Hampus Bergdahl

Personal information
- Full name: Pehr Hampus Bergdahl
- Date of birth: 5 February 1995 (age 30)
- Place of birth: Sweden
- Height: 1.84 m (6 ft 1⁄2 in)
- Position: Centre back

Team information
- Current team: Team TG
- Number: 18

Youth career
- 0000–2011: Asarums IF
- 2011–2013: Mjällby AIF

College career
- Years: Team / Apps / (Gls)
- 2016–2017: Syracuse University / 12 / (0)
- 2018–2019: San Diego State University / 22 / (0)

Senior career*
- Years: Team / Apps / (Gls)
- 2011: Asarums IF / 1 / (0)
- 2011–2015: Mjällby AIF / 10 / (1)
- 2015: → Asarums IF (loan) / 9 / (1)
- 2016–2019: Asarums IF / 31 / (2)
- 2020–: Team TG / 15 / (0)

= Hampus Bergdahl =

Swedish footballer

Hampus Bergdahl (born 5 February 1995) is a Swedish footballer who plays for Mjällby AIF as a defender. He previously played collegiately in the United States.

==Career==
===Club career===
Bergdahl is a product of Asarums IF FK, which he left for Mjällby AIF at the age of 16 in 2011. Bergdahl made his Allsvenskan debut on 27 July 2014 in a 3-0 win over IFK Göteborg, where he was substituted in the 66th minute.

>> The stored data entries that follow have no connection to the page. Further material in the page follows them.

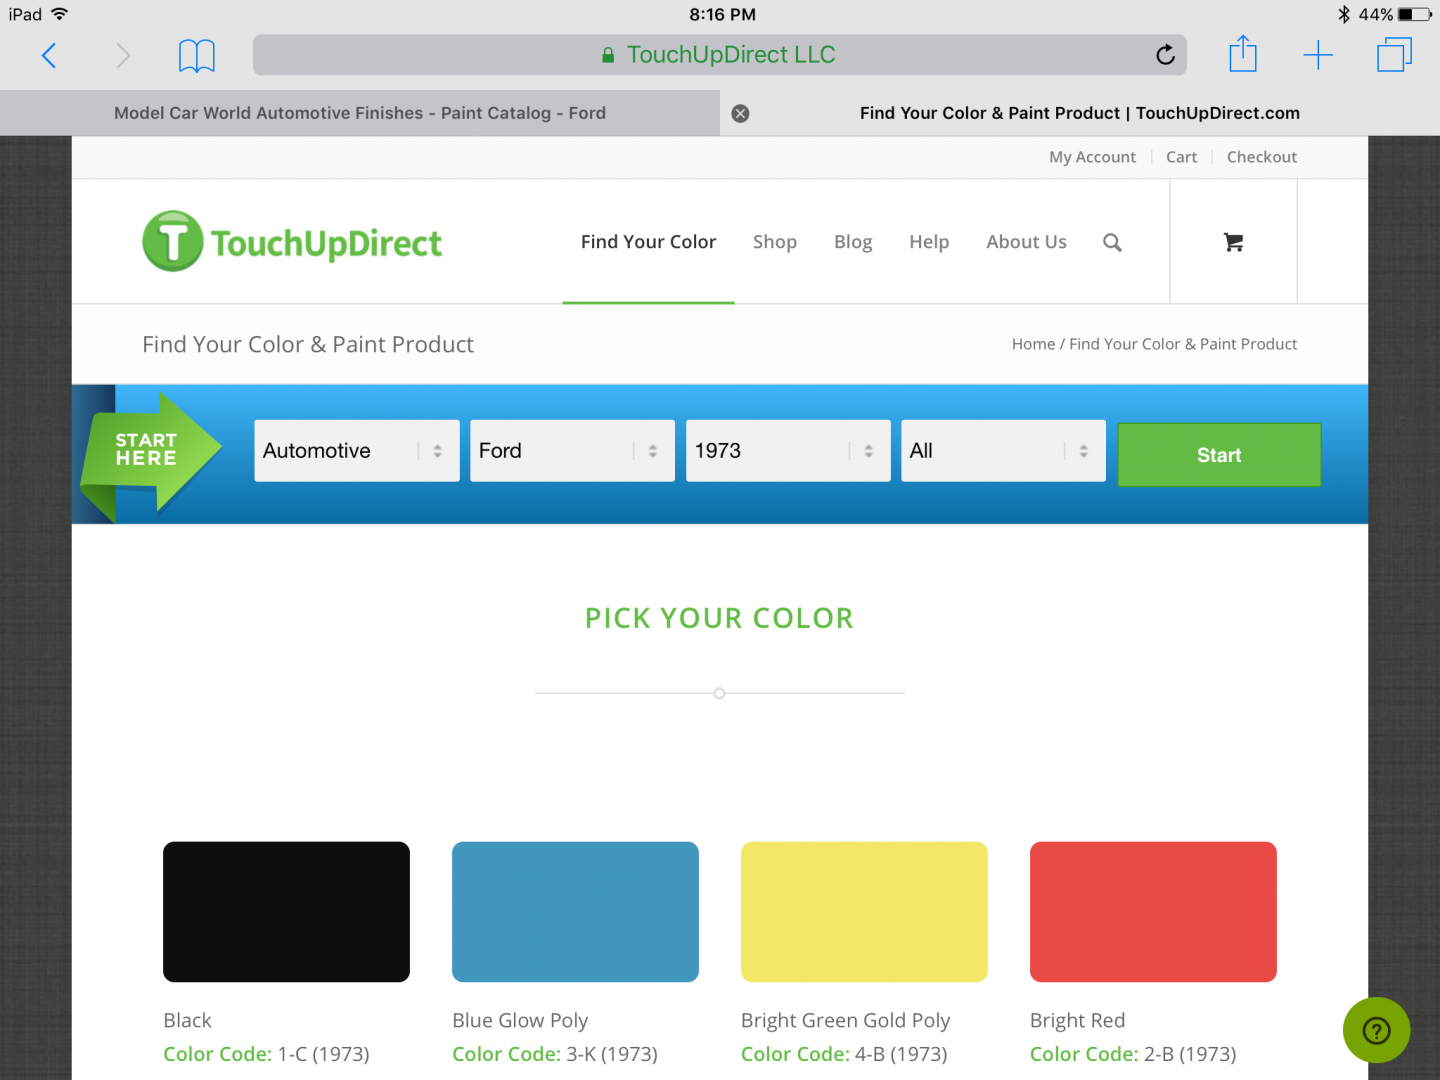Open the Safari bookmarks book icon
Image resolution: width=1440 pixels, height=1080 pixels.
pyautogui.click(x=196, y=55)
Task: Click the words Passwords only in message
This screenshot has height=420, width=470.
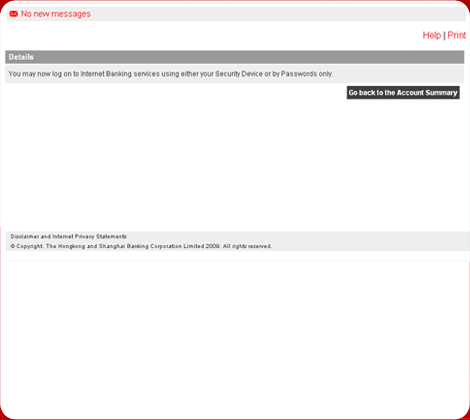Action: coord(307,74)
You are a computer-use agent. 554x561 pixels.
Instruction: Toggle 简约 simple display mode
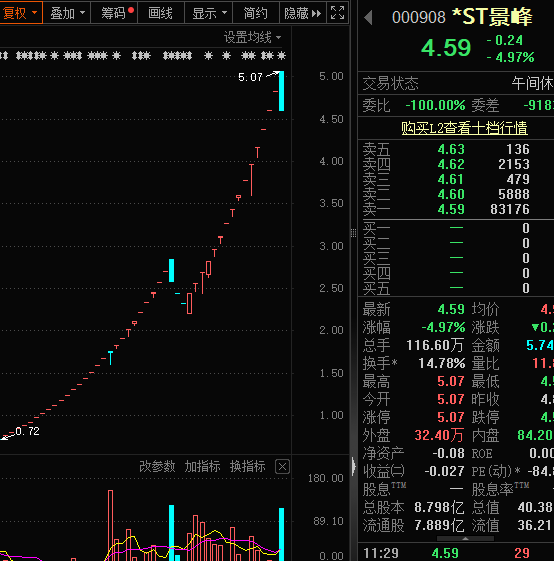coord(256,13)
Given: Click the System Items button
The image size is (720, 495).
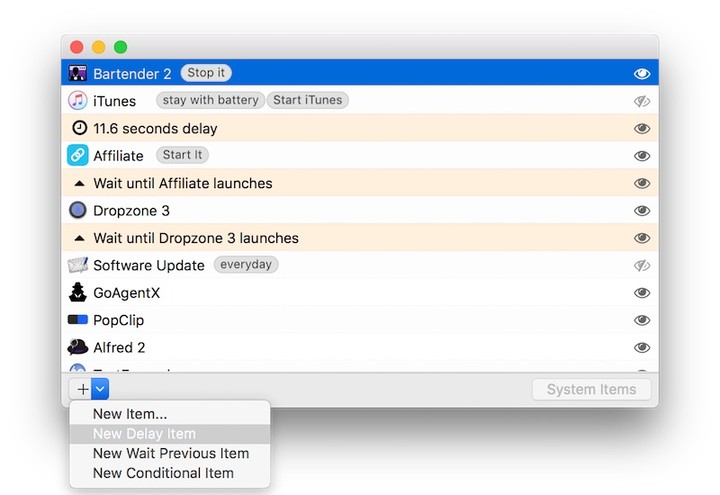Looking at the screenshot, I should tap(591, 389).
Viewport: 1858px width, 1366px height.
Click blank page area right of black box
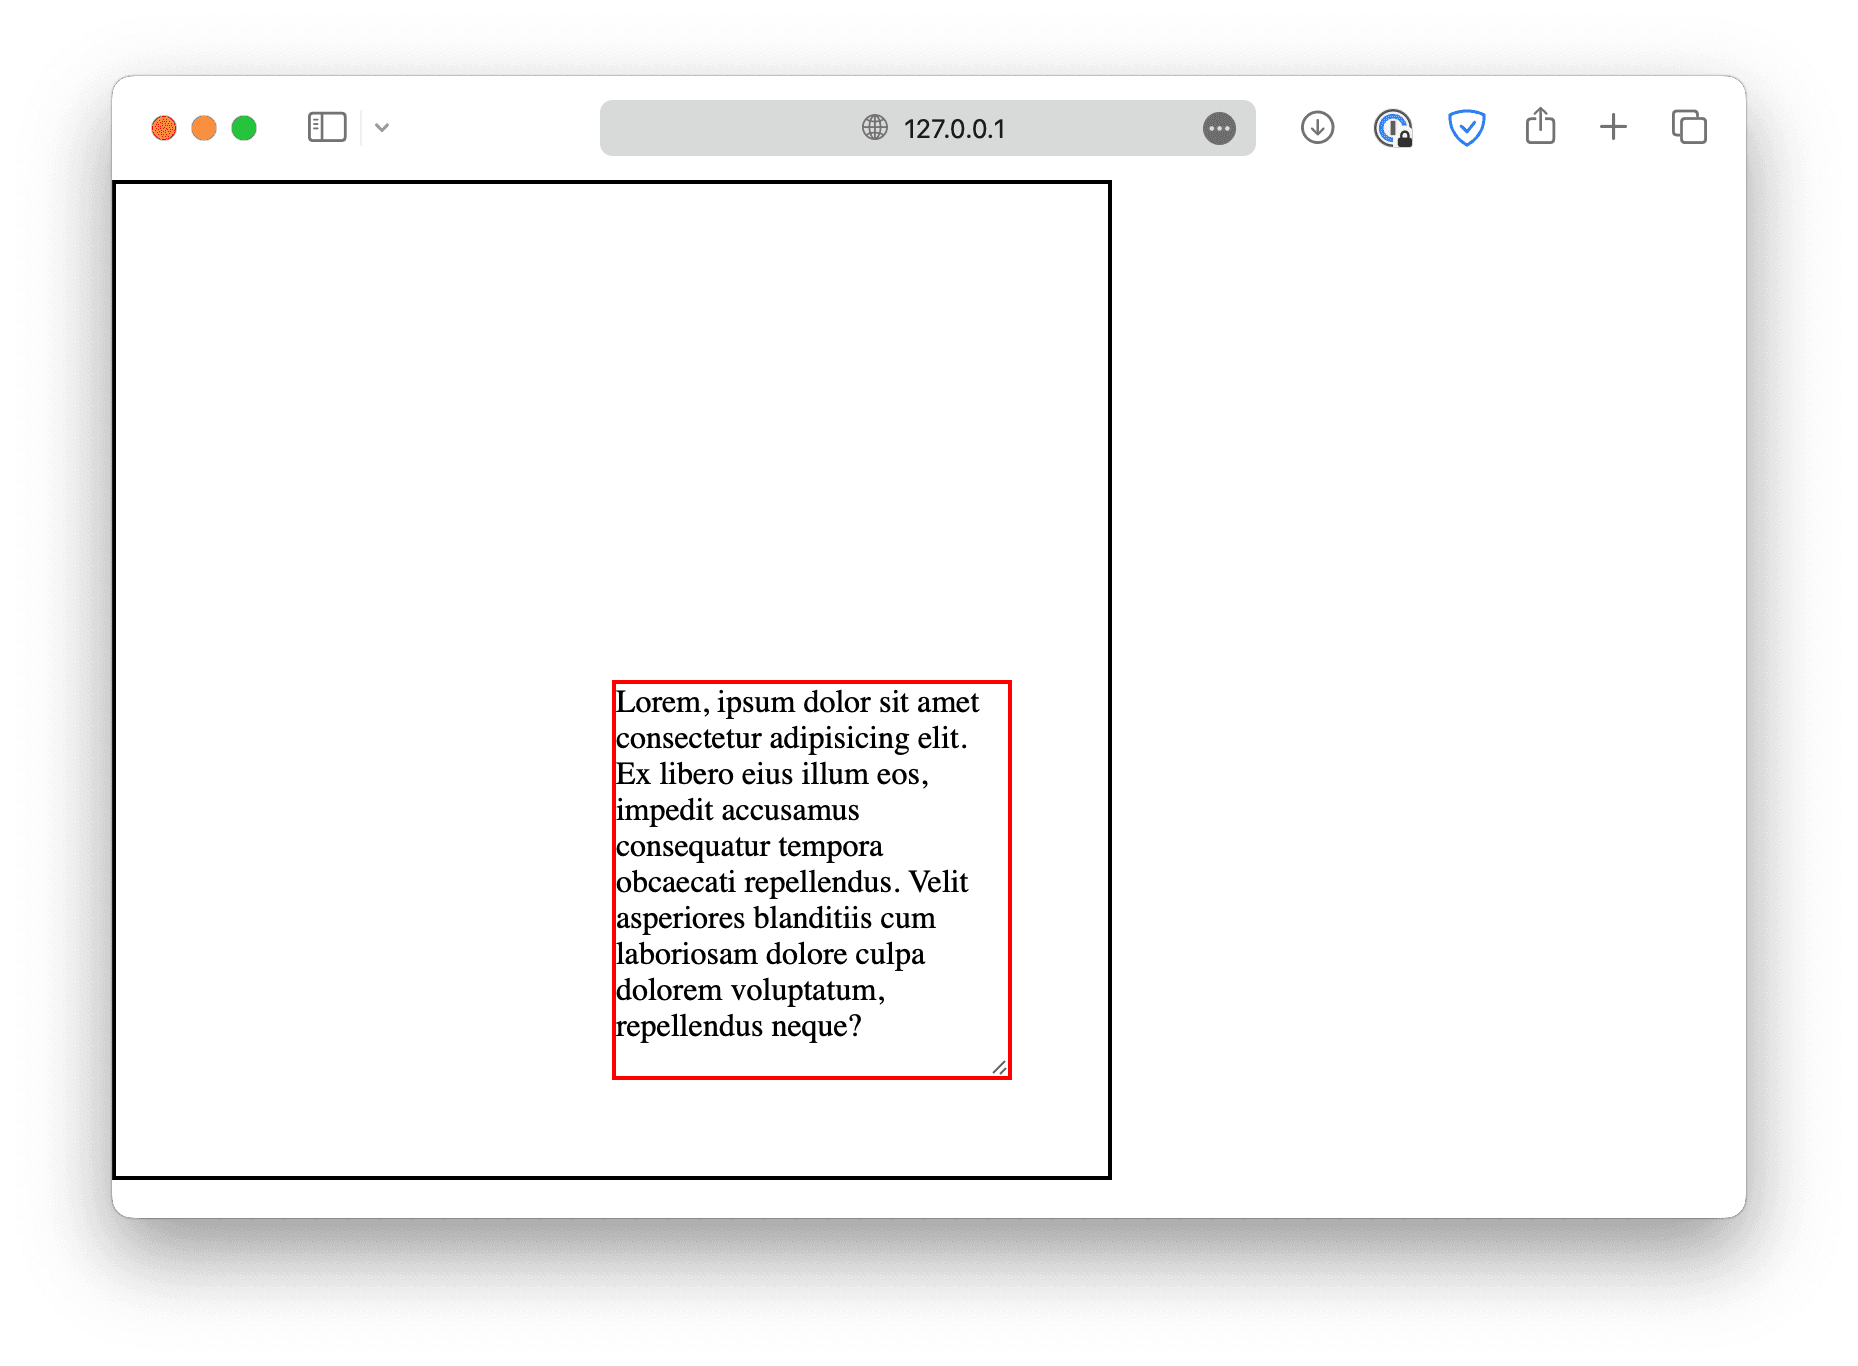click(1420, 650)
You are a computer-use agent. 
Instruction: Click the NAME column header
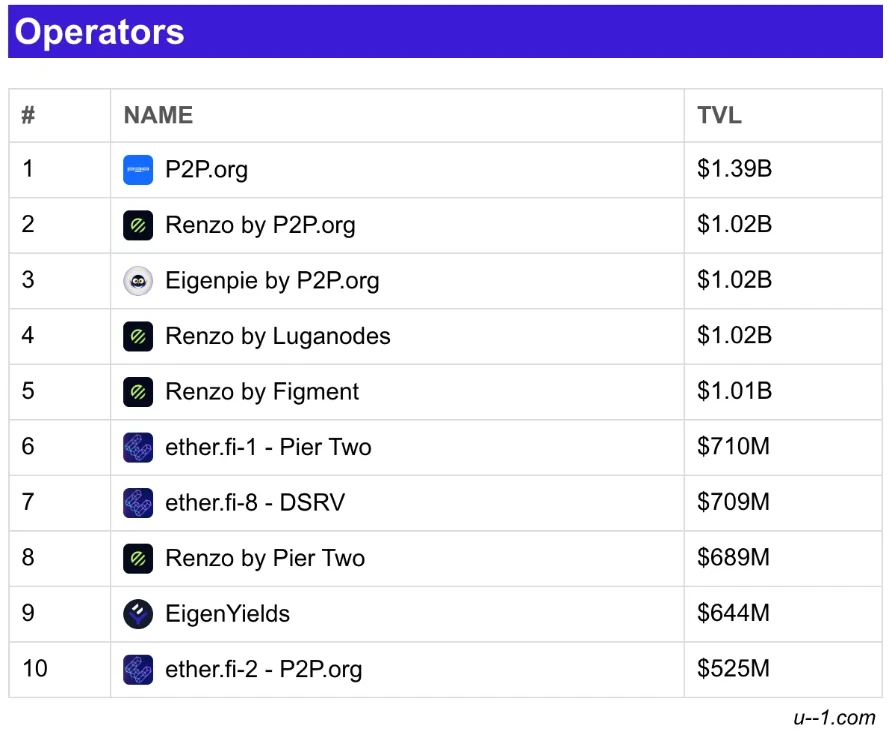click(158, 115)

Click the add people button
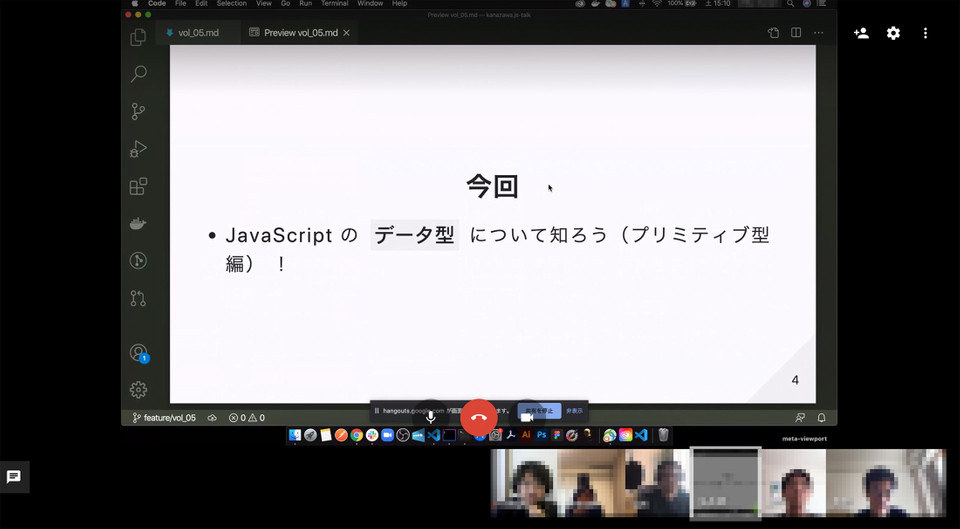(861, 33)
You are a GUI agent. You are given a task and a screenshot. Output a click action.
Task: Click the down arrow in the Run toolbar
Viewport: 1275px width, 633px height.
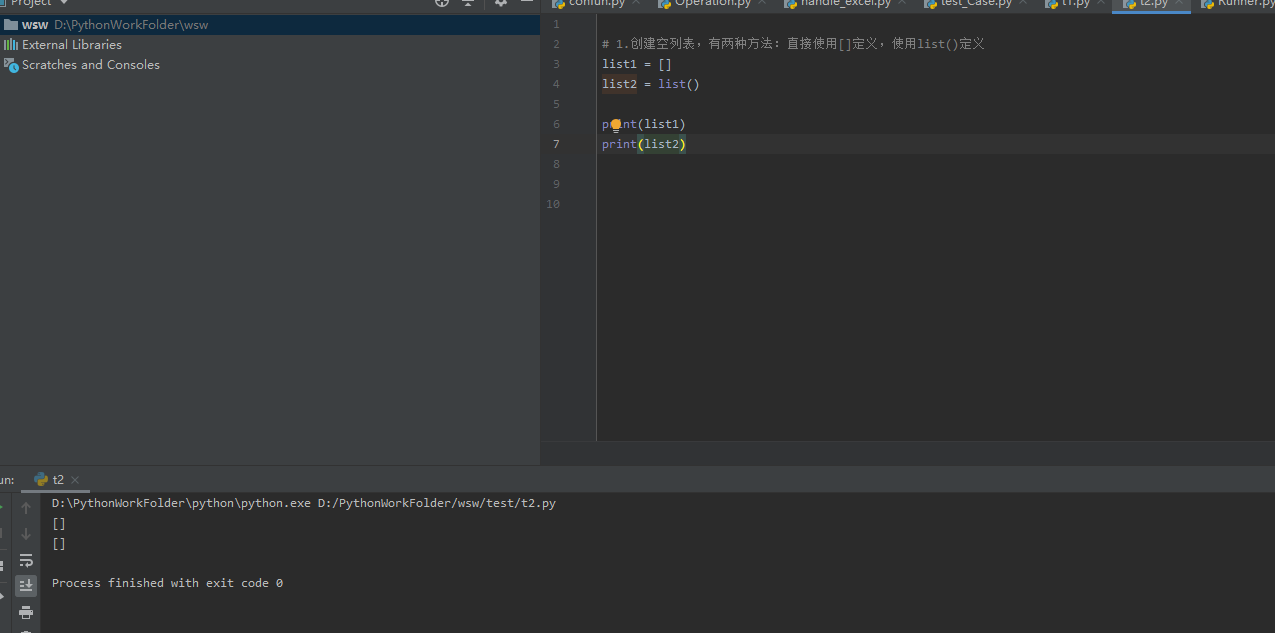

In July 2015, Bergdahl was loaned out his parent club Asarums IF for the rest of the season. He played nine games and scored a goal for the club in Division 2.

In January 2016, Bergdahl moved to the United States to study at Syracuse University. He played six matches for the university's football team in 2016. During the summer holidays of college education, Bergdahl was back in Asarums IF and played eight matches and scored one goal in Division 2 in 2016.

In January 2020, Bergdahl was recruited by Team TG FF, where he signed a one-year contract with an option for another year.